So what to make of China’s trade figures for June showing a fall in exports and imports?
Well, if you listen to the Chinese themselves its all a bit grim: "China faces relatively stern challenges in trade currently," customs spokesman Zheng Yuesheng told a news briefing In Beijing on the June trade figures yesterday. "Exports in the third quarter look grim," added Zheng.
And the customs agency said exporters were losing confidence in the face of weak overseas demand, rising labor costs and a strong yuan currency, according to reports on Reuters and other news agencies.
Exports fell 3.1% from a year earlier, the General Administration of Customs said in Beijing.
It was the first fall in exports since January 2012 when they were reduced by the New Year holidays falling in that month. Imports fell 0.7% in June after a 0.3% drop in May.
Leading the way, iron ore imports which came off the boil, falling 9% from May to a still high 62.3 million tonnes in June.
The news and then the comments knocked the strengthening Aussie dollar lower by around a third of a cent yesterday afternoon to around 91.70 US cents. It had been over 92 US cents. It was trading around 91.20 US cents this morning.
It also knocked the local stockmarket lower in the afternoon as well, ending another solid start to trading. Other markets traded weakly, but Wall Street dipped after the US Fed’s minutes of its last meeting showed strong support for ending the current round of easing quickly, starting later this year.
Total Chinese foreign trade volume declined 2% year on year to $US321.51 billion in June. For the first six months of 2013 total foreign trade rose 8.6% to just on $US2 trillion.
The fall in exports in June compares to the 10.4% average increase for the first six months of the year, while the 0.7% drop in imports is well under the 6.7% rise in imports in the six months to June.
Imports were down 4.6% from May and imports were 9.6% lower than May, despite weaker commodity prices.
Now that’s certainly tell us that the Chinese economy is sluggish and confirms the weak reports of manufacturing activity from the two monthly reports issued on the first of each month.
But what we can’t be certain is how much that slow down has impacted exporters and imports and how much the official crackdown on fudged figures and money shifting has also produced a ‘cleaner’ and lower set of figures.
The foreign trade report for June was the first since the start of the government’s crackdown on the use of fake export shipment documents to close a loophole for short-term money inflows which had exaggerated China’s export performance. A leaked report last month claimed that export income was overstated by $US75 billion in the four months to April because of over billing.

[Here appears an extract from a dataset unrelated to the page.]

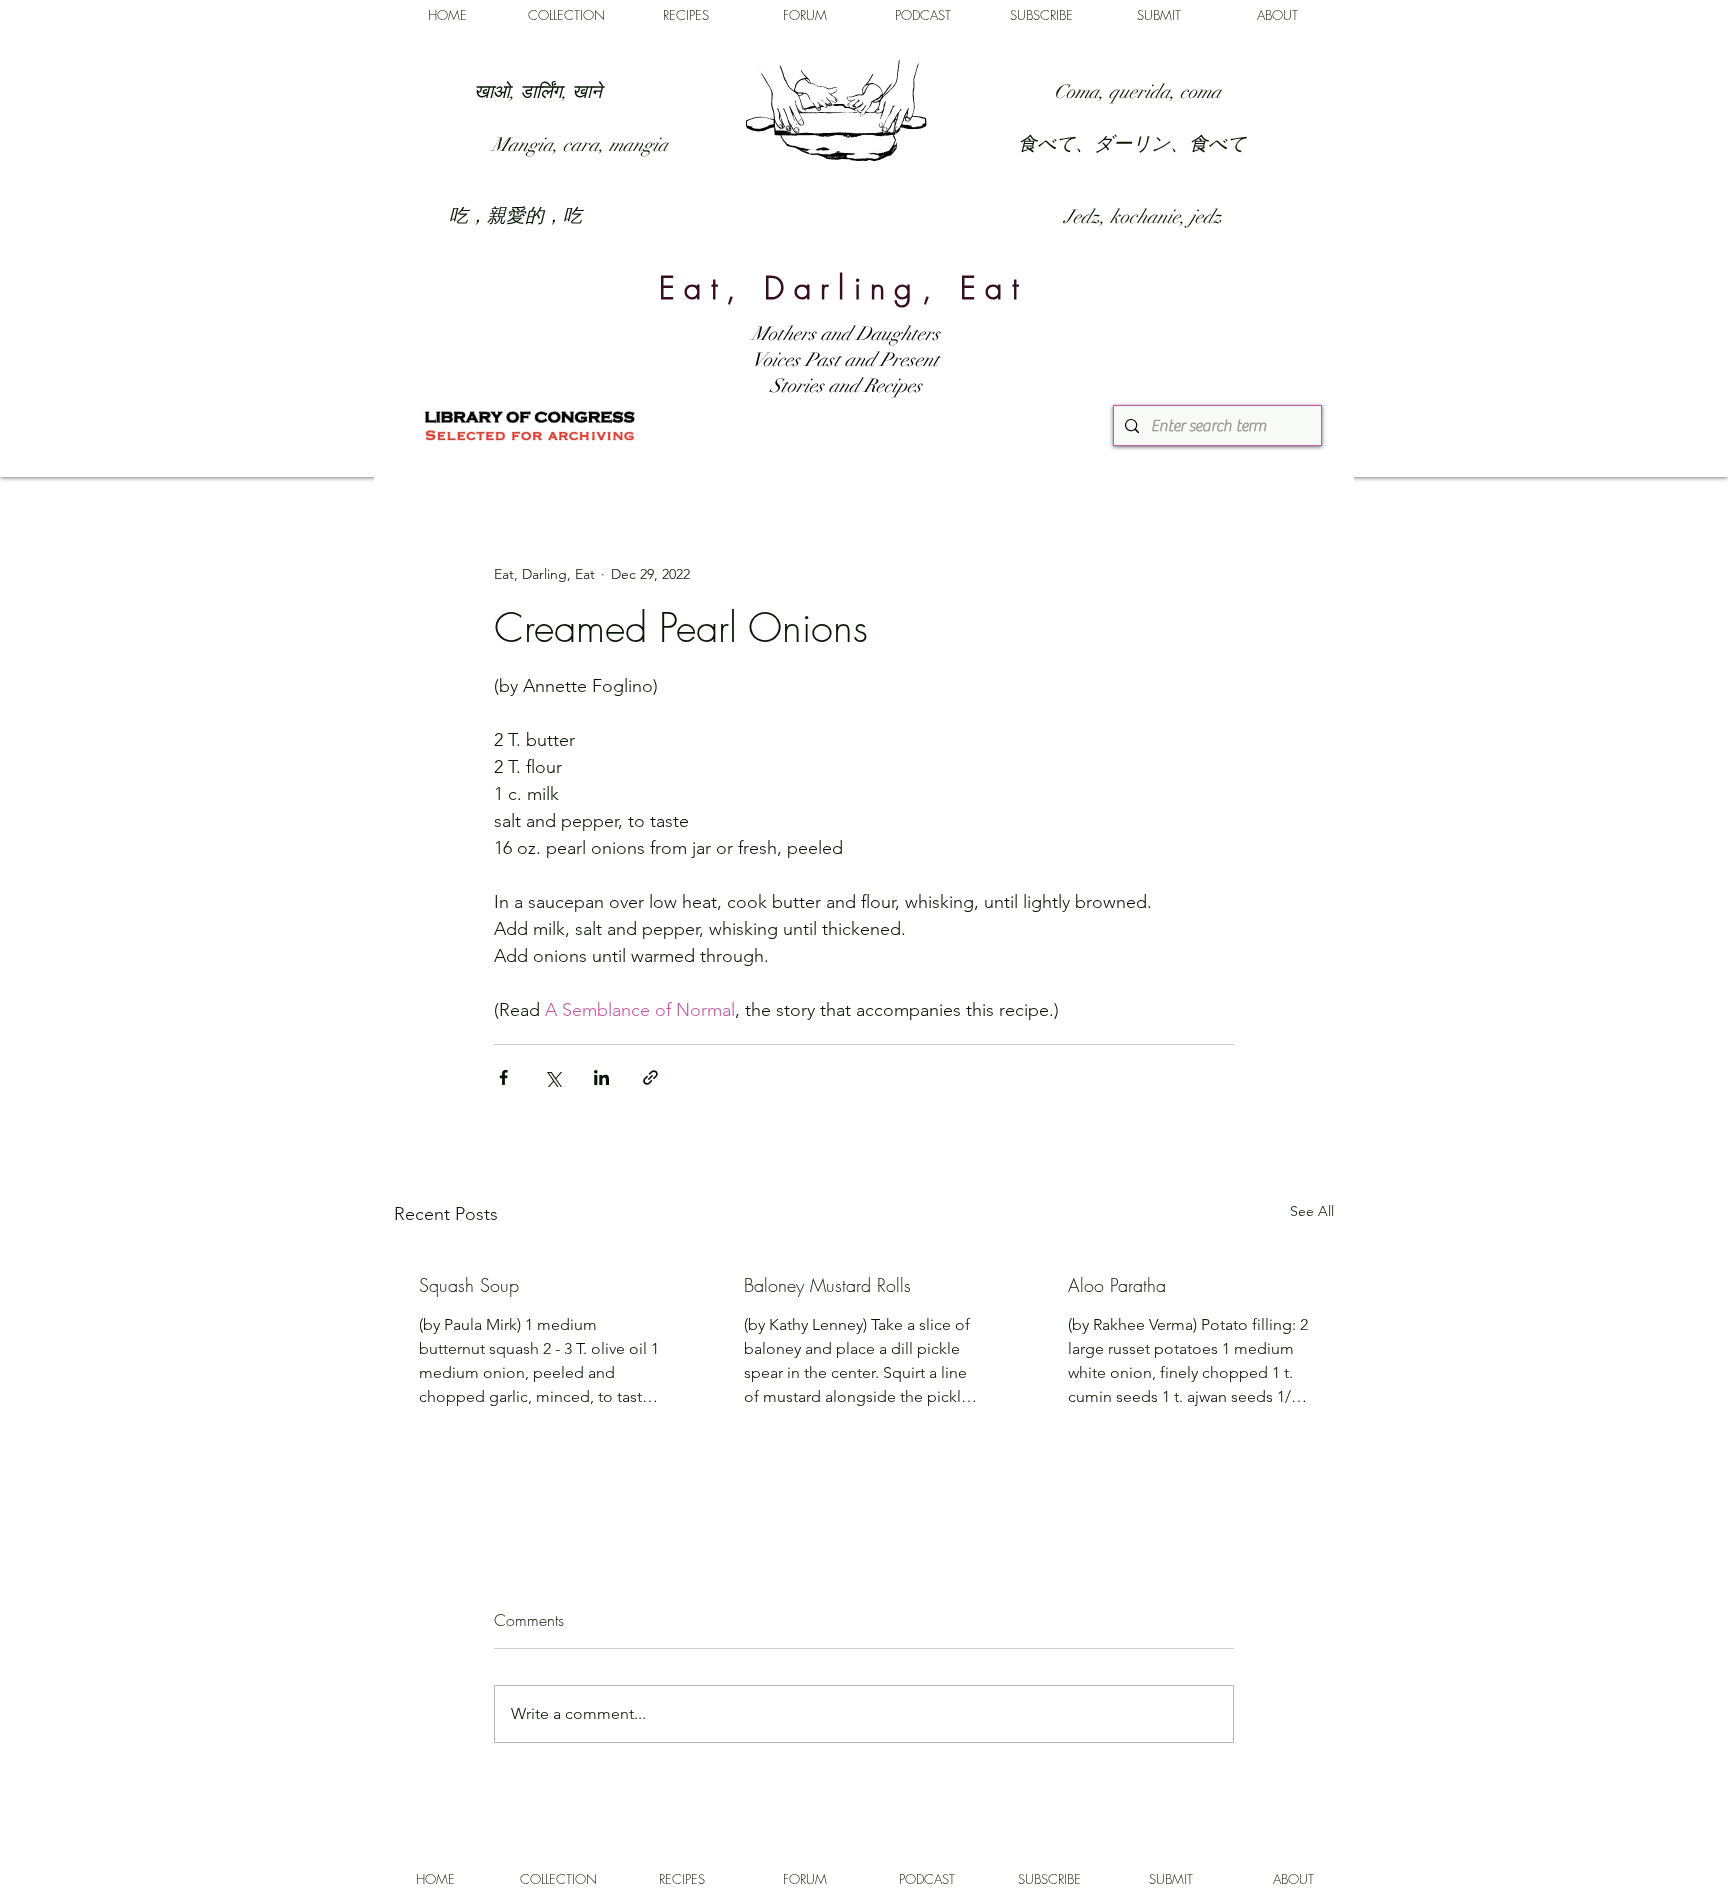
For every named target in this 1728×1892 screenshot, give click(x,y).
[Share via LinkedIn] (601, 1077)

China’s trade data may be being distorted by speculative capital flows hiding in invoices issued by some of the country’s biggest exporters and paid by some of the biggest importers.

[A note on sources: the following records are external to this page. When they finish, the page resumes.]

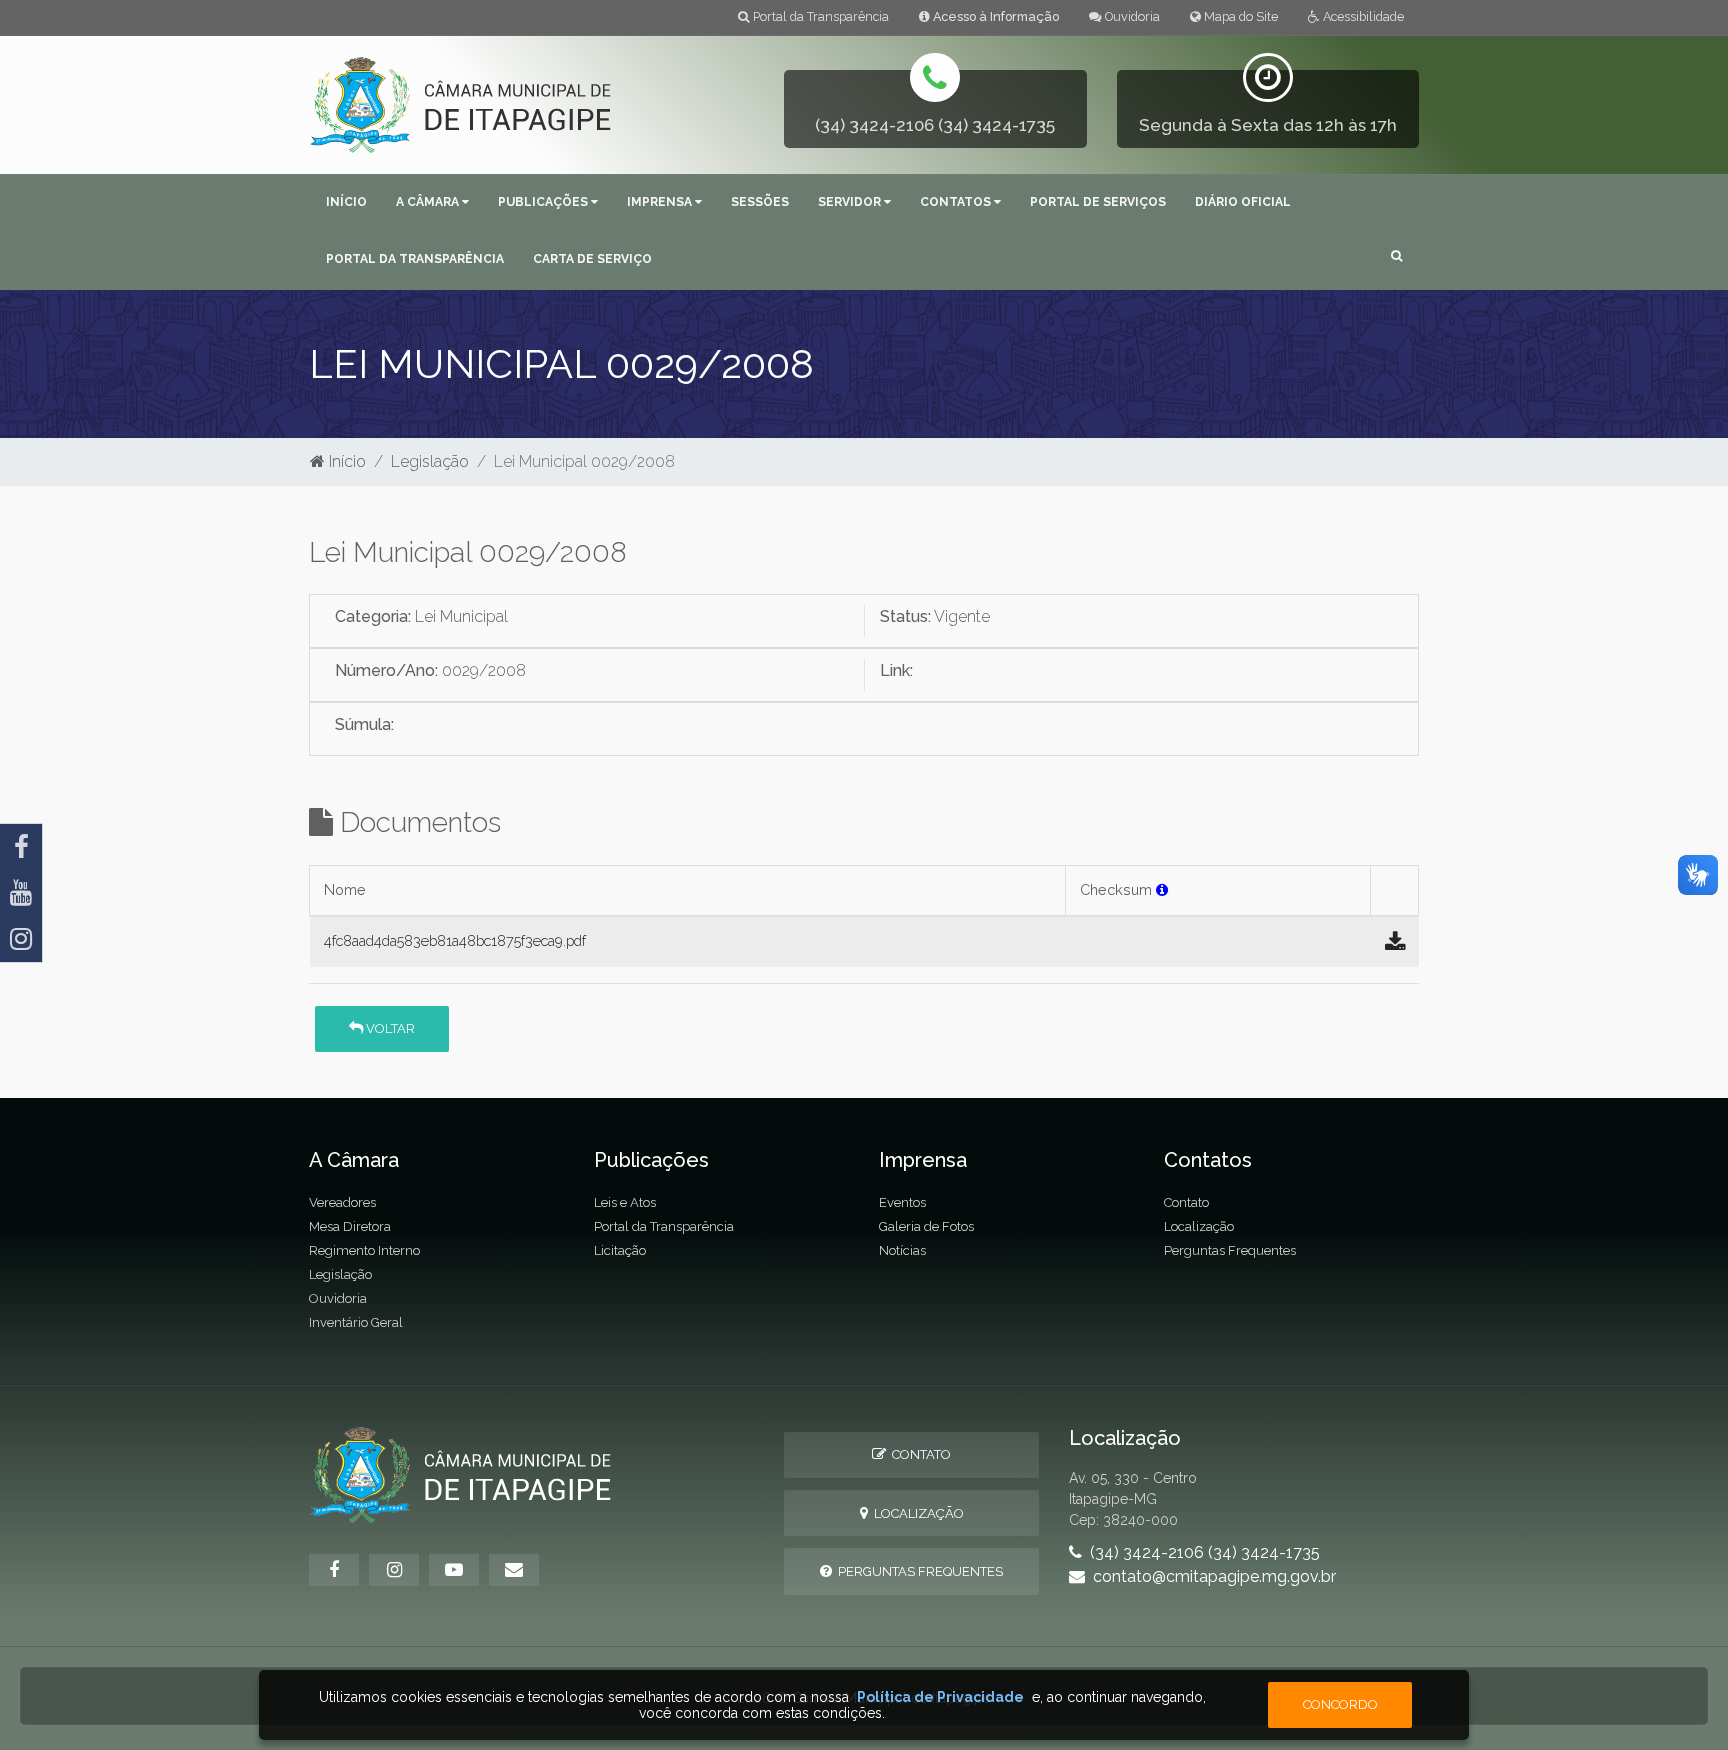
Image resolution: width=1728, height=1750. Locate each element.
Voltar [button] (389, 1028)
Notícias (902, 1250)
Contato (1186, 1202)
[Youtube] (21, 893)
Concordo (1340, 1704)
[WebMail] (514, 1570)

Doubts about the accuracy of the figures have been around for years, but flared in late 2012 and into this year with trade data (especially involving exports and imports into and out of China to Hong Kong) being questioned as to its accuracy.

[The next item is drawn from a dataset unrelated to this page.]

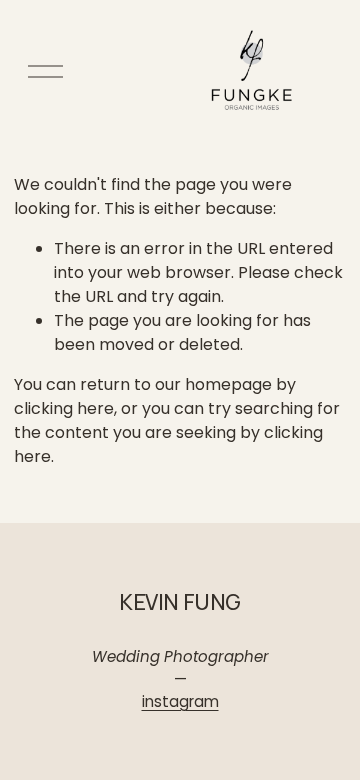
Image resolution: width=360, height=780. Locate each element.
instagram (180, 701)
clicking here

To try and answer these concerns, China’s customs office and chief foreign exchange regulator launched a campaign in May to crack down on fake export claims. We have had no official statement on that crackdown though.
As it was, China’s trade surplus was $US27 billion (economists had predicted $US27.1 billion, so give them a prize) in June against $US20.4 billion in May.
China’s exports to the US, its biggest market, fell 5.6%, while shipments in June to the EU were down 8.3%.
That’s understandable given the recession covering much of Europe and especially the eurozone.
But the fall in exports to the US, just as that economy is starting to gather pace, does seem a little odd.
The central bank will publish data on credit and money supply over the next week.
But the most important will come next Monday (July 15) with the publication of June data on industrial production and retail sales along with first-half fixed-asset investment, plus the all important second quarter GDP.
Market estimates are for a rise of between 7.3% and 7.5% which if reported would be well down on the weak (in Chinese terms) 7.7% for the first quarter.
The IMF this week cut its estimate for China’s 2013 growth to 7.7% from 8.3% in its April forecast. It also expressed concern as the strength of the economy going forward into 2014.
China’s consumer price index rose 2.7% in June from a year earlier. But producer prices fell 2.7% which tells us a bit more about the sluggish pace of demand and activity in the economy.